GOVERNMENT has embarked on a staff audit for the Zimbabwe Prisons and Correctional Services (ZPCS) as the desperate cash-strapped Treasury seeks to create fiscal space amid dwindling revenues, it has been established.
By Bernard Mpofu
With recurrent expenditure accounting for more than 80% of total revenue, Treasury has been struggling to pay civil service salaries on time while at the same time starving capital projects of funding, resulting in poor service delivery. Government has staggered pay dates for its 550 000-strong public service due to the fiscal pressure triggered by massive company closures and weakening prices of commodities on the global market.
According to a notice written by the Officer-in-Charge of Harare Prisons, all ZPCS officers were last Tuesday required to report without fail at their stations for the Public Service Commission audit.
The officers, according to the notice seen by the Zimbabwe Independent, were expected to bring their current payslips, service and national identification cards, academic qualifications and professional lateral transfers, date of attestation in government and records of last day of promotion.
While there has been discord over the government’s plan to reduce the public service wage bill, Finance minister Patrick Chinamasa, who is currently battling to clear arrears with international financial institutions, has plans to carry out a staff rationalisation exercise. Cabinet has already approved civil service wage bill rationalisation measures which will reduce the baseline public employment costs by around US$118 million by end of 2016.
Official figures show that employment costs alone took US$1,638 billion between January and June 2016, which constituted 96,8% of total revenues.
“In view of the above revenue constraints, against expenditure pressures, implementation of the 2016 National Budget inevitably requires further fiscal reforms in order to rebalance expenditures with anticipated revenues, including rationalising public expenditures, as well as the reduction of employment costs in favour of capital and social spending,” Chinamasa said during his presentation of the Mid-Year Fiscal Policy Review last month.
“In this regard, the medium term Public Service Wage Policy target is to reduce the consolidated wage bill — wages and salaries for central government plus wage-related transfers to grant-aided institutions — to around 60% of revenue by 2019, thereby creating additional fiscal space to support service delivery and growth-enhancing infrastructural spending.”
Public Service minister Prisca Mupfumira said while cabinet has given a nod to lower the wage bill, government would not embark on layoffs.
“We are not talking about retrenchment at the moment, but the time might come where we might have to retrench after the redeployment process and when we would have dealt with overstaffed areas,” she said in an interview with the Independent.

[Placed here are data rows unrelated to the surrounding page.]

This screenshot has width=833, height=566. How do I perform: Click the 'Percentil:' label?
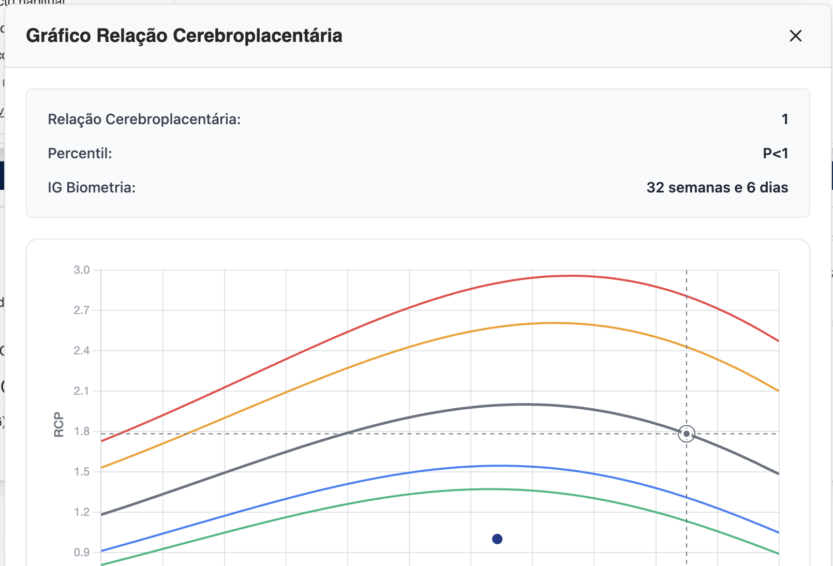click(x=80, y=154)
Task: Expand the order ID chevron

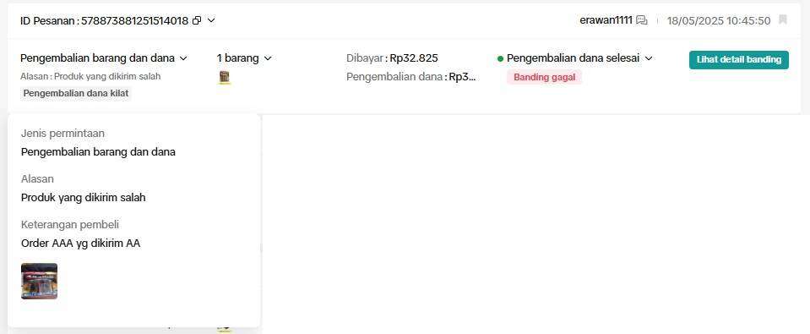Action: [x=211, y=20]

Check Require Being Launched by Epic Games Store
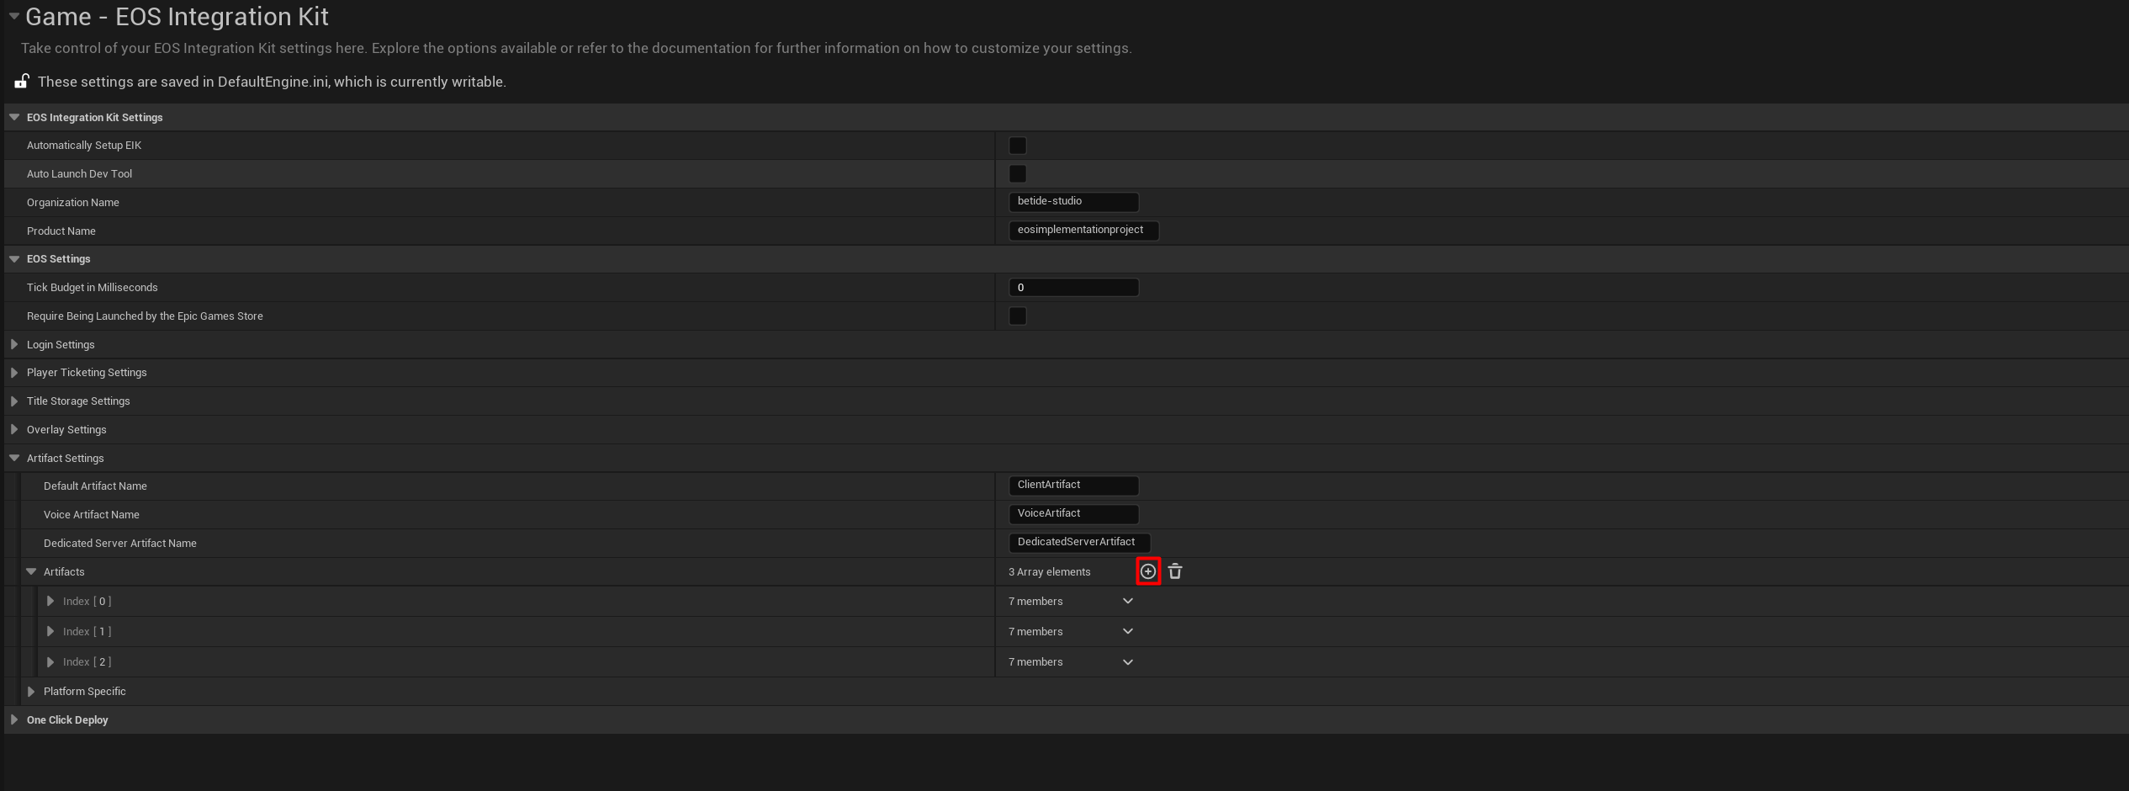pyautogui.click(x=1017, y=316)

“All we have done for now is a civil service audit looking at the various ministries, but we have no retrenchment plan. For those areas which are overstaffed, their staff will be redeployed elsewhere, depending on the qualifications and suitability to the ministry to which they are being moved. We still have to complete our audit on the foreign service which we had not included on the initial civil service audit. The other issue is that we do not want to retrench then re-hire.”